[Stored items]
==============================

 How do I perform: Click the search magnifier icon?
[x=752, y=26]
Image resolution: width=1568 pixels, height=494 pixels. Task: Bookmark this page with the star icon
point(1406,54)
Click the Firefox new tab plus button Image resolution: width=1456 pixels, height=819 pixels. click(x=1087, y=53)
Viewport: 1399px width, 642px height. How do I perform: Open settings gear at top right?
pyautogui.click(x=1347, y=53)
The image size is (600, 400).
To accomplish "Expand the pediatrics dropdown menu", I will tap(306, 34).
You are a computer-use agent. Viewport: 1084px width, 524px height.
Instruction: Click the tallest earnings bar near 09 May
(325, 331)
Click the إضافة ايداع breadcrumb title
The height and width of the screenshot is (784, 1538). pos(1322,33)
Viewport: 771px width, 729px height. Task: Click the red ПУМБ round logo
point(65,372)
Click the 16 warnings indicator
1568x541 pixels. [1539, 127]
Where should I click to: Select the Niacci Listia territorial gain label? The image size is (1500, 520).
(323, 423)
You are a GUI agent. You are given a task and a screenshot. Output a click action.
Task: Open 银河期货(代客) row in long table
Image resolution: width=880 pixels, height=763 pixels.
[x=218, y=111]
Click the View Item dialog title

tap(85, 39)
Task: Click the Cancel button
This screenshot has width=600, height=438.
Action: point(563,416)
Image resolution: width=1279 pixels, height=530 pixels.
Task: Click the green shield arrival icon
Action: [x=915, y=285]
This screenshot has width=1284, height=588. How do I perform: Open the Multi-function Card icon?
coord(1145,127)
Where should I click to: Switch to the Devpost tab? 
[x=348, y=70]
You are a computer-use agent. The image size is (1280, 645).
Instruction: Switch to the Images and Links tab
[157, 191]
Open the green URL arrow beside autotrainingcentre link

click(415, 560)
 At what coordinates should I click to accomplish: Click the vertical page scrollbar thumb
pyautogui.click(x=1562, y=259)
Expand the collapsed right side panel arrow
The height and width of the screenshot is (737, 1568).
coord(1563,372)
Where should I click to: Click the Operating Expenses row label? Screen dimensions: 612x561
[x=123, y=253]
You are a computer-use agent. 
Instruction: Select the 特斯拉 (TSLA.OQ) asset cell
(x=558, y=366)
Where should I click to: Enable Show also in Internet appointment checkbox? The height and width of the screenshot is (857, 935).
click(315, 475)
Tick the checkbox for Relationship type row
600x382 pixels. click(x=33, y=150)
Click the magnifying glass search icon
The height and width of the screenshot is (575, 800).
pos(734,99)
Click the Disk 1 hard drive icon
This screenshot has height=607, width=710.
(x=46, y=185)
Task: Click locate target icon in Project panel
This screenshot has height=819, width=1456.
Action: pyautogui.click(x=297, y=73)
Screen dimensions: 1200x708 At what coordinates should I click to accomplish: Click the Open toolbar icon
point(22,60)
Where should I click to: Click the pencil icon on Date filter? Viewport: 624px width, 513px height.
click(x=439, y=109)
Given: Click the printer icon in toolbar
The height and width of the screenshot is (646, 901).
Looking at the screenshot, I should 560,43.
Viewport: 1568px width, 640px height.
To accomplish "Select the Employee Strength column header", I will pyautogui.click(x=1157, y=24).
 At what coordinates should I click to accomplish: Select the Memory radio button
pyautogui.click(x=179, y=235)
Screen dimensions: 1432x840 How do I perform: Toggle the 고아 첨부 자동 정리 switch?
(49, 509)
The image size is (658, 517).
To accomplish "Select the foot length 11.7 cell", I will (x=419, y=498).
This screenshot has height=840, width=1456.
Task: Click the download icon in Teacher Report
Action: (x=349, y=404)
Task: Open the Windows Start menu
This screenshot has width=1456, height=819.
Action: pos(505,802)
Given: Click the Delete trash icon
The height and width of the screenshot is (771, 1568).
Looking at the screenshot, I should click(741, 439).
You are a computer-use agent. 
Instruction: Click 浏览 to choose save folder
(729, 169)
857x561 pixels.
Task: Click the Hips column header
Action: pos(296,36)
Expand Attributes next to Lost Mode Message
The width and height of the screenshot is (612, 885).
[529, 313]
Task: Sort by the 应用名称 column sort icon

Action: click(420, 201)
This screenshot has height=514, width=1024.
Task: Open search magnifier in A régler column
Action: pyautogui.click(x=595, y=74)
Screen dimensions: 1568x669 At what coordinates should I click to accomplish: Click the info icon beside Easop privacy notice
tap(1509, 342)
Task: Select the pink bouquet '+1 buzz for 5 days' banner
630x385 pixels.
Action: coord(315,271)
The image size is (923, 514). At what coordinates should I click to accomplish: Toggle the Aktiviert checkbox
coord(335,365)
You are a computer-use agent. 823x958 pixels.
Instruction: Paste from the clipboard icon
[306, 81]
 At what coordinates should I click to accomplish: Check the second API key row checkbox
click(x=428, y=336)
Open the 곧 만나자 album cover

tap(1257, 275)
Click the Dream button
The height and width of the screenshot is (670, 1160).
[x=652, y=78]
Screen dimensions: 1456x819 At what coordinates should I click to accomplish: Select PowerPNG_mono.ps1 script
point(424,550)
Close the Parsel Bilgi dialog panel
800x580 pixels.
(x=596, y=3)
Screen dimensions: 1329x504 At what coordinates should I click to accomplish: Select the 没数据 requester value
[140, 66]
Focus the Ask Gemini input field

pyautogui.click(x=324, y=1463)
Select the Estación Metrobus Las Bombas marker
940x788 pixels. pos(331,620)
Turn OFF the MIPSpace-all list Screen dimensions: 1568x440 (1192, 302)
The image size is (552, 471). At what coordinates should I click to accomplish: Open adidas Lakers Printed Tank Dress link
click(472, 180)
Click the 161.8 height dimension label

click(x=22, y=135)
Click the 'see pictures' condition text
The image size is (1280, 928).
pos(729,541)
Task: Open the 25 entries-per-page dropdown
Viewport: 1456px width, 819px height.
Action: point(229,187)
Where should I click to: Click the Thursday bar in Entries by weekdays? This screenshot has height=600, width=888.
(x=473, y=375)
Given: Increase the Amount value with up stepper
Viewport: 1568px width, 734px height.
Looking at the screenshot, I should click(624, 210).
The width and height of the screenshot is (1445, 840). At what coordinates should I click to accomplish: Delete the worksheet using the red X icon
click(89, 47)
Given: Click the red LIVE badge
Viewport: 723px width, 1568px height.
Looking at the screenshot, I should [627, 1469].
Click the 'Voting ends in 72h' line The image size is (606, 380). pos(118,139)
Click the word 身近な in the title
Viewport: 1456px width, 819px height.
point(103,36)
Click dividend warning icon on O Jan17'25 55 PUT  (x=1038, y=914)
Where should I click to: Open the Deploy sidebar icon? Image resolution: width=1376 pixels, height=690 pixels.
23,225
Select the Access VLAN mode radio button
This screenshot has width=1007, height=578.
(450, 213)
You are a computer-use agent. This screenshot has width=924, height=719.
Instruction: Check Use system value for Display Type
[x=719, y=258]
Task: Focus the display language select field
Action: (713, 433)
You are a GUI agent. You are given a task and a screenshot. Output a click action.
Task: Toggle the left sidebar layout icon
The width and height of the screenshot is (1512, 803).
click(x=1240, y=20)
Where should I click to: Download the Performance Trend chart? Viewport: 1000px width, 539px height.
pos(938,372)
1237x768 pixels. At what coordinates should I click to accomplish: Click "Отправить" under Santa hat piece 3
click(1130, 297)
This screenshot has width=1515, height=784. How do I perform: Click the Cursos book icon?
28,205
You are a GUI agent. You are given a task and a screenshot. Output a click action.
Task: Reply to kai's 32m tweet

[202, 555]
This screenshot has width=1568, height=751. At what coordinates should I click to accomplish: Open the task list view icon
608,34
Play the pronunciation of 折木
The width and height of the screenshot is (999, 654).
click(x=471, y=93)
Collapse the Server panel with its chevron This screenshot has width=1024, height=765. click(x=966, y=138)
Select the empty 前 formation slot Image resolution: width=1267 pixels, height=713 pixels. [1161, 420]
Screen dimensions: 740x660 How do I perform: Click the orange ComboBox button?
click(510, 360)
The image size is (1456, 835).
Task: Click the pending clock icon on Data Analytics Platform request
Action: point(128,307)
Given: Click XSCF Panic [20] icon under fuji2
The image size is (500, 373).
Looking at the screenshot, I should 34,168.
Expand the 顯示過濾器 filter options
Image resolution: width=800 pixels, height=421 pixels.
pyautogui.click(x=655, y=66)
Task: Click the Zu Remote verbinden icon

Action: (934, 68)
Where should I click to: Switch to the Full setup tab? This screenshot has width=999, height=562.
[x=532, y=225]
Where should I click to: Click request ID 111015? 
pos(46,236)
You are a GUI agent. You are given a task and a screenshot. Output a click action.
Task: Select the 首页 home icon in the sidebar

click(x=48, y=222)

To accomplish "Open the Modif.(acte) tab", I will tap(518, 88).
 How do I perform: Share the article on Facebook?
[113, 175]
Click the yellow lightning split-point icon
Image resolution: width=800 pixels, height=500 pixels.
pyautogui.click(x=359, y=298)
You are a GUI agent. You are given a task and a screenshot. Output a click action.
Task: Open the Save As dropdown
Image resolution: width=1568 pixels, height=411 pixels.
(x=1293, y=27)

==============================

== WORK INSTRUCTIONS ==
Could you give the lines starting at the one containing "You are a computer-use agent. This" and ending at the one containing "Action: (713, 433)" again, swapping "Display Type" for "Display Mode" and leaving everything else unchanged?

== REPLY TO THE TASK ==
You are a computer-use agent. This screenshot has width=924, height=719.
Instruction: Check Use system value for Display Mode
[x=719, y=258]
Task: Focus the display language select field
Action: (713, 433)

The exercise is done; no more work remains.